Reproduce the items word for word, starting at the line that contains "Show next match day fixtures" and ending at the line that contains "Click POST code", with both of those lines included.

-.-.-

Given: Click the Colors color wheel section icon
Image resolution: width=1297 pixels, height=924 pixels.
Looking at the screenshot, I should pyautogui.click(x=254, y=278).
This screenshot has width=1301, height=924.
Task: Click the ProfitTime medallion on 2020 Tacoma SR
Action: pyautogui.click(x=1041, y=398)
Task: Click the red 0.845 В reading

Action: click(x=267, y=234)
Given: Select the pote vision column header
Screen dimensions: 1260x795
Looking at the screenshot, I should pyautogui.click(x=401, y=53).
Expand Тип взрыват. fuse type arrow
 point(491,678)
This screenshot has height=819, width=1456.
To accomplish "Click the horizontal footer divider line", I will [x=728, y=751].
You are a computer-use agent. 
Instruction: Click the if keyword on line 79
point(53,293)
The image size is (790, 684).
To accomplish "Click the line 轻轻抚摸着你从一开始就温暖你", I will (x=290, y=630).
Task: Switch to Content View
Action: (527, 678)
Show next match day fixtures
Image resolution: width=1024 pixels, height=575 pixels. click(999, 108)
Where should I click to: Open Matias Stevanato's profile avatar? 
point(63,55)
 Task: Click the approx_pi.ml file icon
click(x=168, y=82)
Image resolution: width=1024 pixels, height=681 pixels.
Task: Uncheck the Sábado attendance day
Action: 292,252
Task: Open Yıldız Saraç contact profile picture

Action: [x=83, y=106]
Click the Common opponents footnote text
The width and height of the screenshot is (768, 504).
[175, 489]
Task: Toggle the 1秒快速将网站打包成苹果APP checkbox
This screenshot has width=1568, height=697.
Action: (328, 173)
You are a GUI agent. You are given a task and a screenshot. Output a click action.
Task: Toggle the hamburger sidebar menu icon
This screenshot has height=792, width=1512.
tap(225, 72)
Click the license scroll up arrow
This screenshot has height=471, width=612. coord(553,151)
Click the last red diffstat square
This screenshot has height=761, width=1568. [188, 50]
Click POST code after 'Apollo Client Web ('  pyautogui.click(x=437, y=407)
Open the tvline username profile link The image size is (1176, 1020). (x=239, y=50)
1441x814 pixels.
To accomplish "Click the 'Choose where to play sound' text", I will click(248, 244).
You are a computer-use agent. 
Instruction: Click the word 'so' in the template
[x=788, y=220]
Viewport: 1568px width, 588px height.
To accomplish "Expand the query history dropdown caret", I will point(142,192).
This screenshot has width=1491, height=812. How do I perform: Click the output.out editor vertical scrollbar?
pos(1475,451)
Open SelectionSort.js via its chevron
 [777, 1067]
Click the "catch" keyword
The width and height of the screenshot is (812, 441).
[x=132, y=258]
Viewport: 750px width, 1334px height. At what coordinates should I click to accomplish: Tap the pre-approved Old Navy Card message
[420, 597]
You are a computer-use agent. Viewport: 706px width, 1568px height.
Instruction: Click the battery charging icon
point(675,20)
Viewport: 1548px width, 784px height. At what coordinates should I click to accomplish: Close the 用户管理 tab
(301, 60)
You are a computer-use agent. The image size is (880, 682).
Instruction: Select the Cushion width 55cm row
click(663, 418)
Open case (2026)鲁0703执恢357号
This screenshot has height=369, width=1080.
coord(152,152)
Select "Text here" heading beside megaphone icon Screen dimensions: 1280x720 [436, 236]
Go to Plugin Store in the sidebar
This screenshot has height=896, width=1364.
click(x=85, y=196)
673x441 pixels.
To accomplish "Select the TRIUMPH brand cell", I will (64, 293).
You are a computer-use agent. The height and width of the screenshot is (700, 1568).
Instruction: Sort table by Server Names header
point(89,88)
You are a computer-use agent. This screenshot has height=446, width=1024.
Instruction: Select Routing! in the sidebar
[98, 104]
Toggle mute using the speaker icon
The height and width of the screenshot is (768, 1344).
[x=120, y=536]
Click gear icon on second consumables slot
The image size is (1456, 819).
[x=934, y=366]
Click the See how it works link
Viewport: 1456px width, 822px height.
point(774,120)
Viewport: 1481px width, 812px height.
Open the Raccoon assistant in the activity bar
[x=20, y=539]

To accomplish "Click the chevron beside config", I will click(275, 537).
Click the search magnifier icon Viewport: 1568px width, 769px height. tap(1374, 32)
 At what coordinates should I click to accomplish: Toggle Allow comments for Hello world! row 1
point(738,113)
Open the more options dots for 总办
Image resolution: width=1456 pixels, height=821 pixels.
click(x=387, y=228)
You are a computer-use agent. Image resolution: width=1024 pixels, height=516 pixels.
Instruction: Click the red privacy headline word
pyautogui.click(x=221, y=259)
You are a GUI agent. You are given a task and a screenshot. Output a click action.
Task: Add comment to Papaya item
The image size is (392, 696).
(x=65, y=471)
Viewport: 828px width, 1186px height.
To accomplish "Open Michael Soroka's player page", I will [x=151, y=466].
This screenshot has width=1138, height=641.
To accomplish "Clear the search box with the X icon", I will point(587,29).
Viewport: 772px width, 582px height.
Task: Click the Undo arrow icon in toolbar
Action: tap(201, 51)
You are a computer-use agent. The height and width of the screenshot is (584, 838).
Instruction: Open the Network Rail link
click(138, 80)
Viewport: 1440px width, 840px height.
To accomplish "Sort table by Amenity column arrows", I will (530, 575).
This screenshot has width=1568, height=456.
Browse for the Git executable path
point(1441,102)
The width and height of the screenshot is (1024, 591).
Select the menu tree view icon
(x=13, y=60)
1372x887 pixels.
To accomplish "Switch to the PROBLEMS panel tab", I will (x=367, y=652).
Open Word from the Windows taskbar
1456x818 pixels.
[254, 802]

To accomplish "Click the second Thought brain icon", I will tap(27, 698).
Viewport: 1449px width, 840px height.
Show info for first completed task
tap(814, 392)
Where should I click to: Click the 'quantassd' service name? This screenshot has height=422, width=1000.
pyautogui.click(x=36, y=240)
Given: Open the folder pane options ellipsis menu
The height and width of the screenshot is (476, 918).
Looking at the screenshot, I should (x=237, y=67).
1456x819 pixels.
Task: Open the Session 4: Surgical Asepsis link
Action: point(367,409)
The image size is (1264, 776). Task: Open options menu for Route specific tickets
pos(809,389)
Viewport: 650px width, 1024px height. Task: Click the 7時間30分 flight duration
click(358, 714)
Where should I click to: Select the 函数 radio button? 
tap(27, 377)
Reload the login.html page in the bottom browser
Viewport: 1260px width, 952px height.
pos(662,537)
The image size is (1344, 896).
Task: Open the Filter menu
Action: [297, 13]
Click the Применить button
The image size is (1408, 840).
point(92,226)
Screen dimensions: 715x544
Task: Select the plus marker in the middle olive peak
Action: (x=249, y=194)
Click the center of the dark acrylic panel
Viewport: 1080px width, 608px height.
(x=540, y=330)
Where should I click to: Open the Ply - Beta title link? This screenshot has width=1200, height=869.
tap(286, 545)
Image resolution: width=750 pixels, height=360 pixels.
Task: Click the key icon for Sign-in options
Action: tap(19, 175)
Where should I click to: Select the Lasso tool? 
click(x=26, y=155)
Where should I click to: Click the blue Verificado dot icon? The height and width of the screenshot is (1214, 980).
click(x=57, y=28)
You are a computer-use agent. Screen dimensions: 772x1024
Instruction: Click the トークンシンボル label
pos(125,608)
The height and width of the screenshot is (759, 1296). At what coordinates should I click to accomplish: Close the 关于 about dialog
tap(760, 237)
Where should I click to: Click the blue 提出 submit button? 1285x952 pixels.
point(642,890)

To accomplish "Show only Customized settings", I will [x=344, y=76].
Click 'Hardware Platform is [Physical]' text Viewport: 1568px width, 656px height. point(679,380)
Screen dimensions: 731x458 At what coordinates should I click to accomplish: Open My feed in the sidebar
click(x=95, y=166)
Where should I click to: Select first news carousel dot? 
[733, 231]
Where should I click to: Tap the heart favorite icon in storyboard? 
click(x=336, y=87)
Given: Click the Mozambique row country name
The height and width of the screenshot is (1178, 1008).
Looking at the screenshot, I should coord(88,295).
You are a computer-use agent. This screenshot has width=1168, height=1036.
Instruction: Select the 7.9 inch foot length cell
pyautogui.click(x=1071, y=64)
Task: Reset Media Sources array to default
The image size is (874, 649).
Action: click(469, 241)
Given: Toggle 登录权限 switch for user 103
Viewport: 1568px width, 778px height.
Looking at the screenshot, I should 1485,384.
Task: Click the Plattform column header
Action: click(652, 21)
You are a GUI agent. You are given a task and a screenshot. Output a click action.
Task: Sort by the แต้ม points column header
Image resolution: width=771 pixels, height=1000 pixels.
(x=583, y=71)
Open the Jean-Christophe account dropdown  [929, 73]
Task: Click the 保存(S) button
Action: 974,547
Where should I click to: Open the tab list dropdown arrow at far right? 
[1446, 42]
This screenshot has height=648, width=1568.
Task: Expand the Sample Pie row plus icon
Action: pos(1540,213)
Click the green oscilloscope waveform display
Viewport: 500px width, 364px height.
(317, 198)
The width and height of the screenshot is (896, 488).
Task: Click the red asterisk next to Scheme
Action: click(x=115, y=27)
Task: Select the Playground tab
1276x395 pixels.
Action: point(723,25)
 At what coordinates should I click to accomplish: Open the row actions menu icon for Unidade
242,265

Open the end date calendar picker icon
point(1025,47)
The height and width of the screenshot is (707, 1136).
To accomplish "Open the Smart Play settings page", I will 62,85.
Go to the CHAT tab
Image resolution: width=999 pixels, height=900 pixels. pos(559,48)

-.-.-

## Complete response
Show next match day fixtures
Image resolution: width=1024 pixels, height=575 pixels. click(999, 108)
Where should I click to: Open Matias Stevanato's profile avatar? 
point(63,55)
 Task: Click the approx_pi.ml file icon
click(x=168, y=82)
Image resolution: width=1024 pixels, height=681 pixels.
Task: Uncheck the Sábado attendance day
Action: 292,252
Task: Open Yıldız Saraç contact profile picture

Action: [x=83, y=106]
Click the Common opponents footnote text
The width and height of the screenshot is (768, 504).
[175, 489]
Task: Toggle the 1秒快速将网站打包成苹果APP checkbox
This screenshot has width=1568, height=697.
Action: (328, 173)
You are a GUI agent. You are given a task and a screenshot. Output a click action.
Task: Toggle the hamburger sidebar menu icon
This screenshot has height=792, width=1512.
tap(225, 72)
Click the license scroll up arrow
This screenshot has height=471, width=612. coord(553,151)
Click the last red diffstat square
This screenshot has height=761, width=1568. [188, 50]
Click POST code after 'Apollo Client Web ('  pyautogui.click(x=437, y=407)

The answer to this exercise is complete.